TEXT SECTION |
---*---

NEW YORK, NY (January 26, 2015)--Neurons that trigger our sense of thirst--and neurons that turn it off--have been identified by Columbia University Medical Center neuroscientists. The paper was published today in the online edition of Nature.
For years, researchers have suspected that thirst is regulated by neurons in the subfornical organ (SFO), in the hypothalamus. But it has been difficult to pinpoint exactly which neurons are involved. "When researchers used electrical current to stimulate different parts of the SFO of mice, they got confusing results," said lead author Yuki Oka, PhD, a postdoctoral research scientist in the laboratory of Charles S. Zuker, PhD, professor of biochemistry and molecular biophysics and of neuroscience, a member of the Kavli Institute for Brain Science and the Mortimer B. Zuckerman Mind Brain Behavior Institute, and a Howard Hughes Medical Institute Investigator at CUMC.
The CUMC team hypothesized that there are at least two types of neurons in the SFO, including ones that drive thirst and others that suppress it. "Those electrostimulation experiments were probably activating both types of neurons at once, so they were bound to get conflicting results," said Yuki Oka.
To test their hypothesis, Drs. Oka and Zuker turned to optogenetics, a more precise technique for controlling brain activity. With optogenetics, researchers can control specific sets of neurons in the brain after inserting light-activated molecules into them. Shining light onto these molecules turns on the neurons without affecting other types of neurons nearby.
These "mind-control" experiments revealed two types of neurons in the SFO that control thirst: CAMKII neurons, which turn thirst on, and VGAT neurons, which turn it off.
When the researchers turned on CAMK11 neurons, mice immediately began to seek water and to drink intensively. This behavior was as strong in well-hydrated mice as in dehydrated ones. Once the neurons were shut off--by turning off the light--the mice immediately stopped drinking.
The researchers also found that light-stimulation of the CAMKII neurons did not induce feeding behavior. In addition, light-induced thirst was specific for water and did not increase the animals' consumption of other fluids, including glycerol and honey.

---*---

DATA FOR REVIEW |
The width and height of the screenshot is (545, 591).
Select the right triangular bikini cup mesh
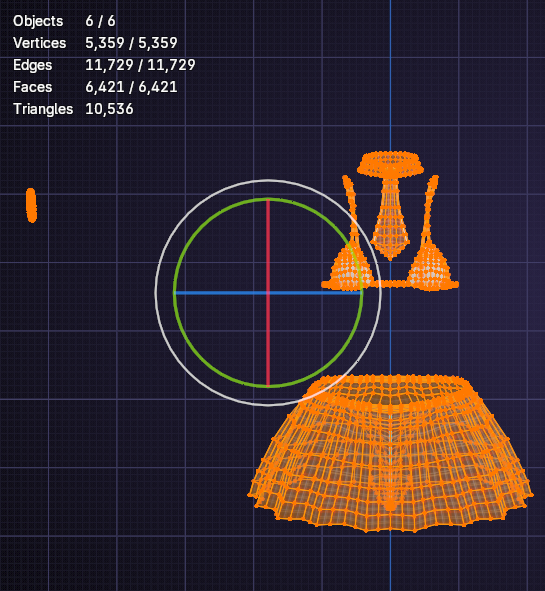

---*---

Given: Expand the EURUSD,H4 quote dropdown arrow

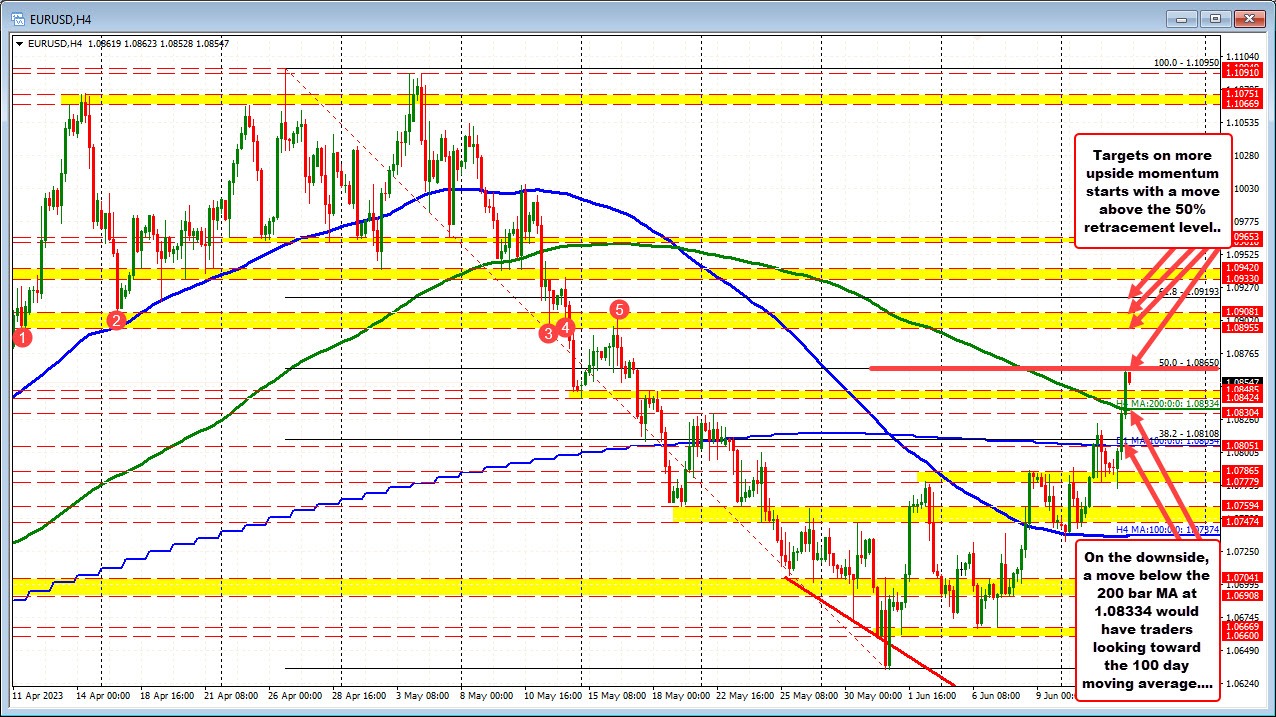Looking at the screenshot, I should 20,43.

---*---

TASK GOAL |
Answer these questions using the text on thirst neurons above the records.
1. Which structure did researchers long suspect of containing the neurons that regulate thirst?
2. What technique did Drs. Oka and Zuker use to test their hypothesis?
3. Which type of SFO neurons turns thirst off?

ANSWER AREA |
1. The subfornical organ (SFO), in the hypothalamus.
2. Optogenetics.
3. VGAT neurons.